Things I Learned From DEFCON

Pentoo - Linux distro for pen testing.
VMware fusion - Most of the presenters were using a Macbook with VMware fusion managing their VMs.
Chinavasion - One of the presentations mentioned this in the context of dealextreme, I'm assuming this site is similar.
Kali linux - Another distro for pen testing.
Open bts
Sqlmap (SQLi injection) - Python tool used to tell if php pages were vulnerable to SQLi injection.
C99 shell - PHP interface for shell level system functions.

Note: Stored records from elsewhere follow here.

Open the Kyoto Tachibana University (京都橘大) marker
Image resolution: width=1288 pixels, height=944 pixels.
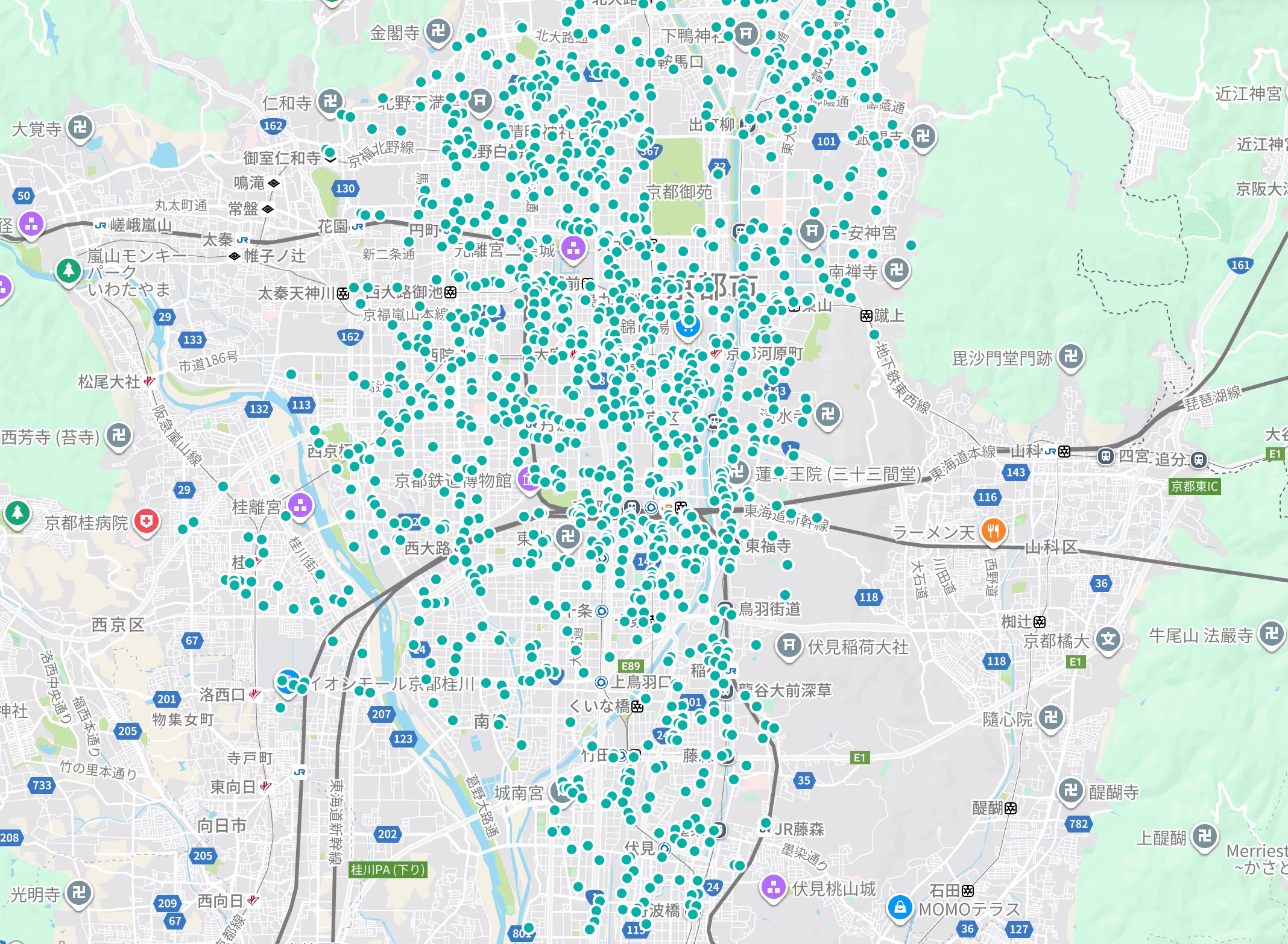click(x=1108, y=639)
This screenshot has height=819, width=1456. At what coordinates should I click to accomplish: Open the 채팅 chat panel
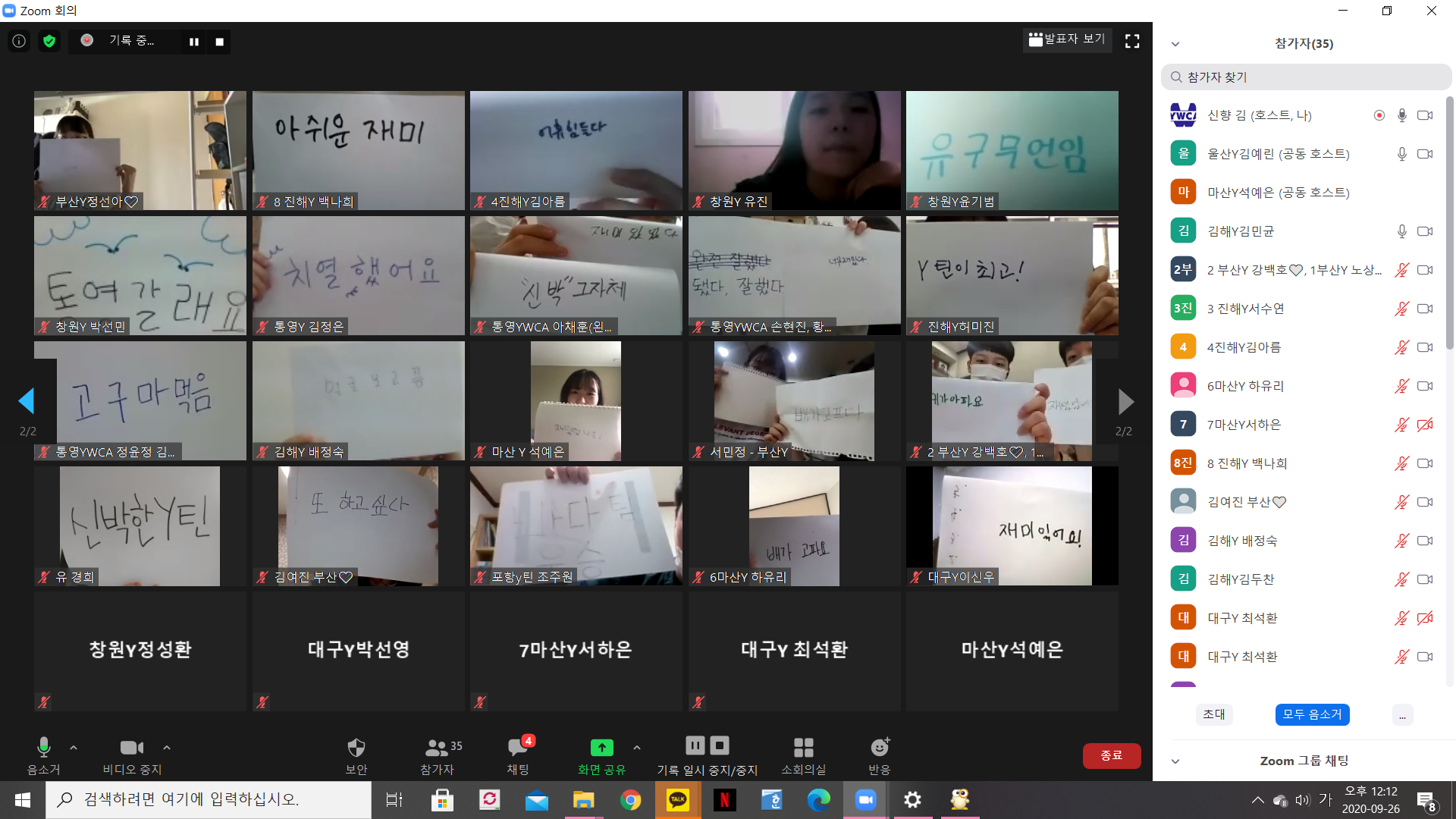pos(518,748)
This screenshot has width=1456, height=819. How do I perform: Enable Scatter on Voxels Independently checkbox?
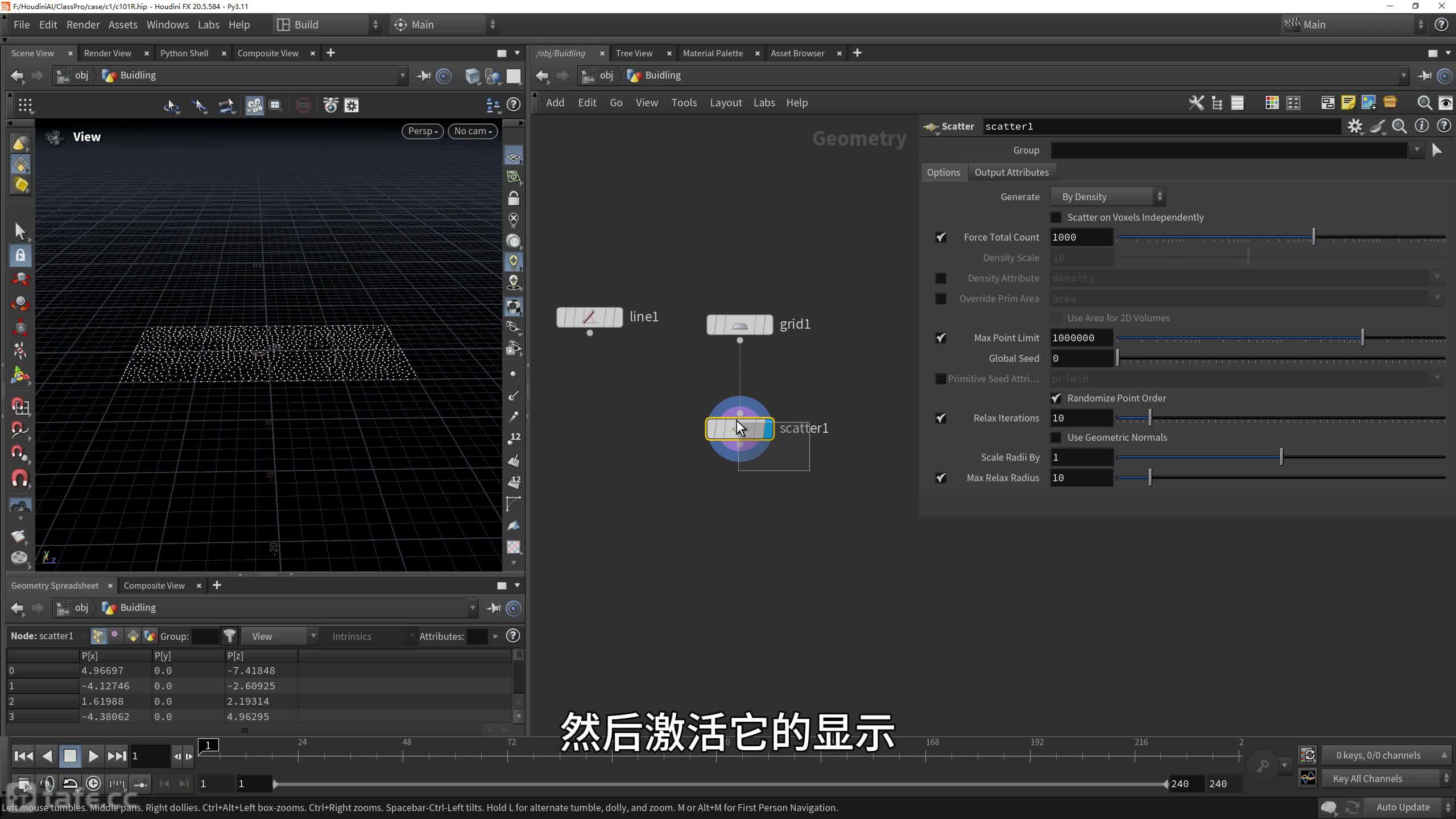1056,217
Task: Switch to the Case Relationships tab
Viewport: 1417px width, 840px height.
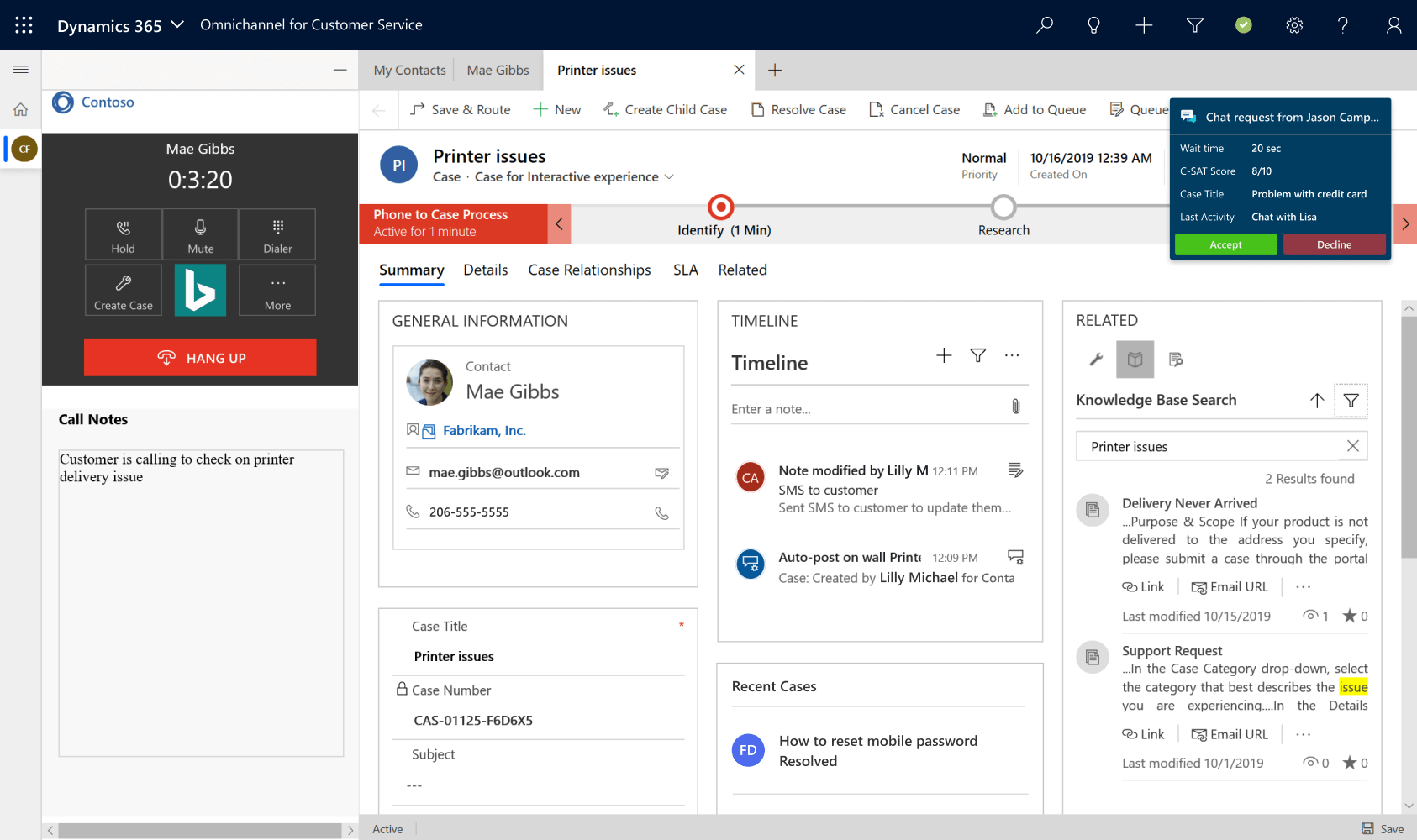Action: pyautogui.click(x=589, y=270)
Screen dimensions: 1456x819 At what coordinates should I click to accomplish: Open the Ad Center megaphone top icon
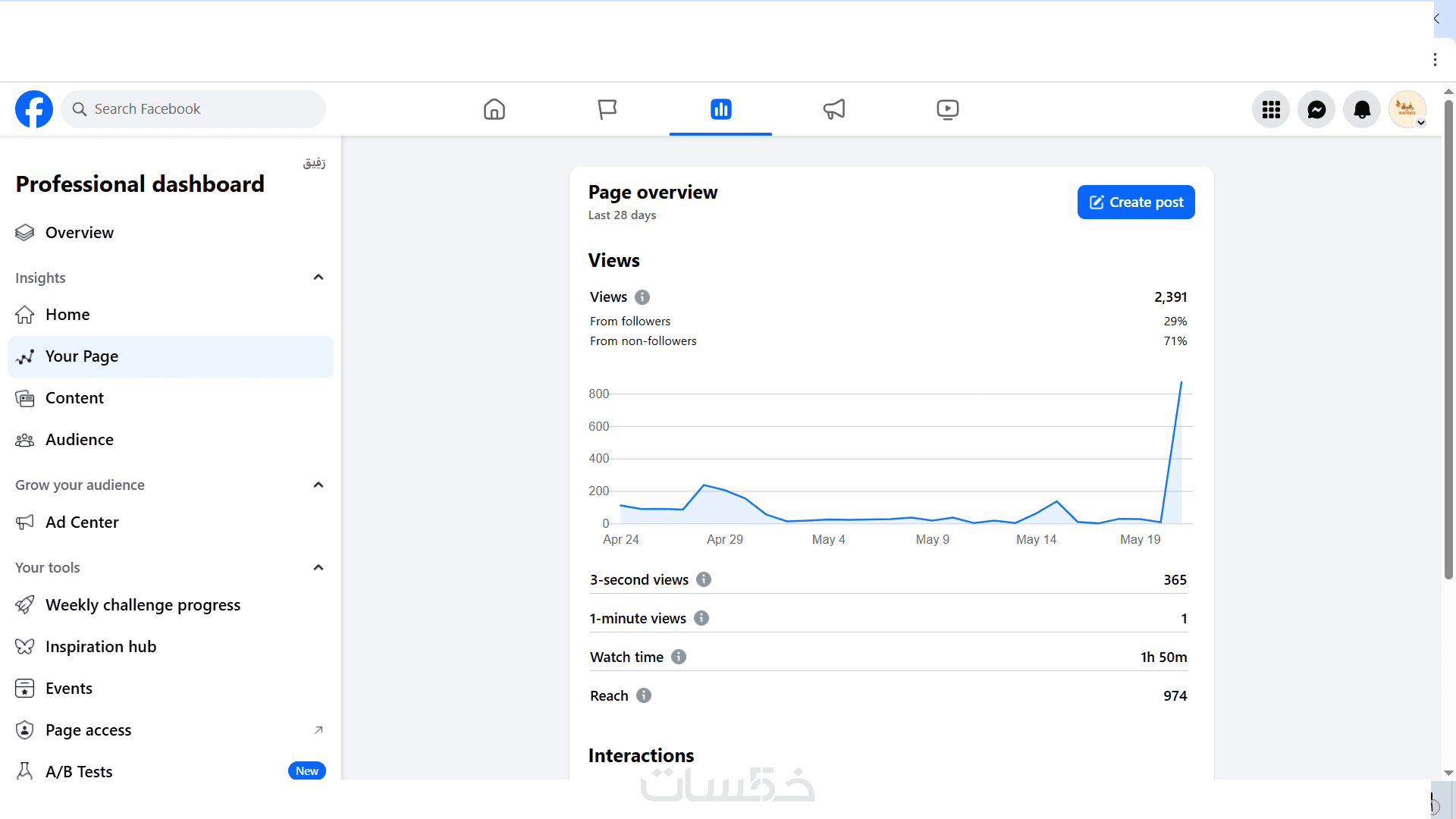pyautogui.click(x=833, y=109)
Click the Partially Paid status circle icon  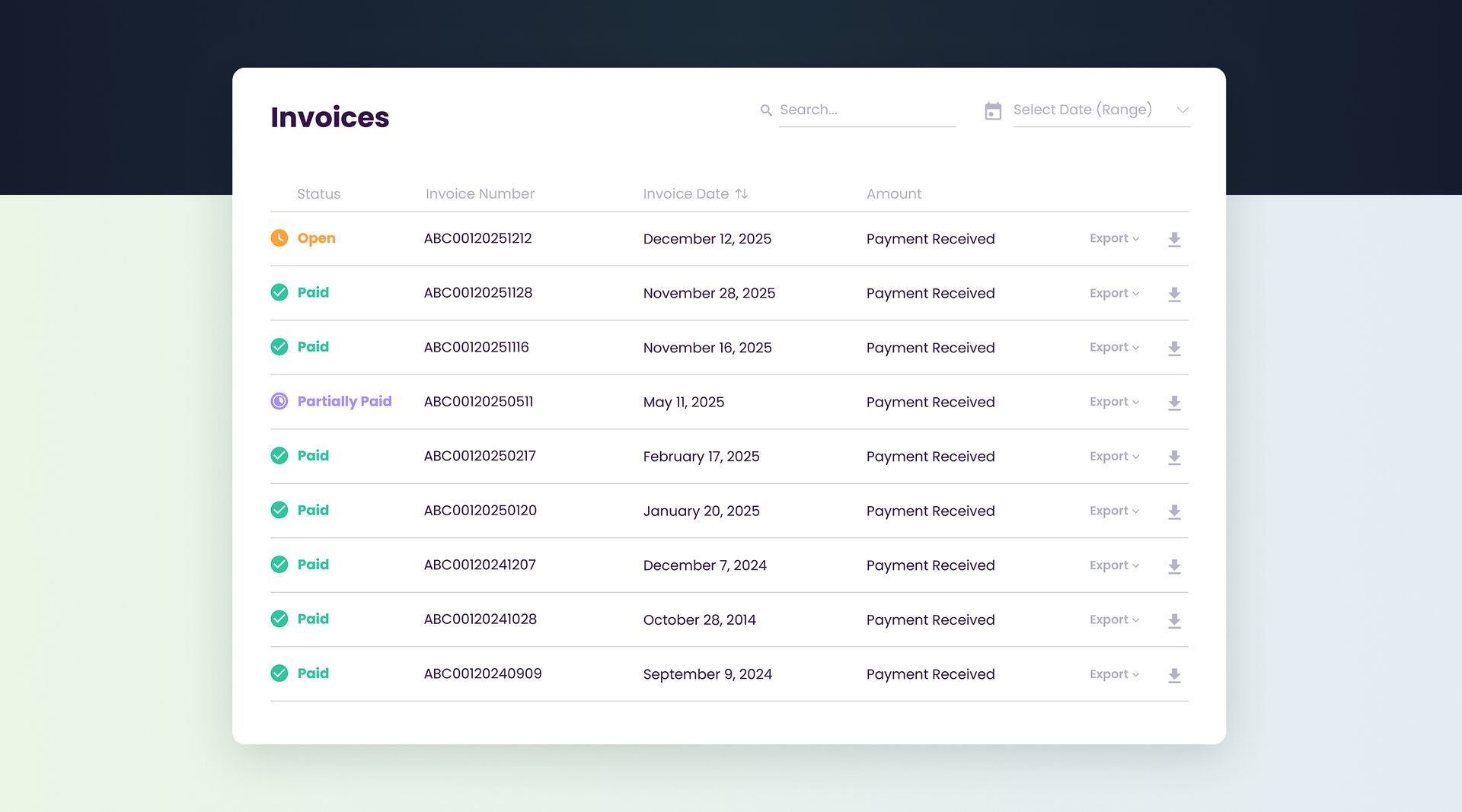(x=279, y=401)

b374k shell - Another shell which allows an user to run file system, database, and shell commands from a web interface.
Accunetix (xss)
Business logic flaws in mobile operators
Doskey /history - Will show you all the previous commands typed into command prompt.
Maria DB - When oracle took over MySQL, it forked and maria db is still run by the previous developers.
Firefox imacro - A presenter said he uses this for all of his bots.
Burp repeater - Looks similar to fiddler, allows repeating http packets. Maybe only for Mac.
Groupie and Geocouch (couch dB) - This was used in combination with the unity engine to display clusters of map points in a video game.
Steganography - The word for hiding data inside of other files. A presenter showed how histograms could be used.
Femtocells - A personal cell tower. One of the presentations talked about how to use a femtocell to intercept text messages to a Verizon (CDMA) phone.
Shark - Has something to do with a hadoop, good for storing large amounts of data.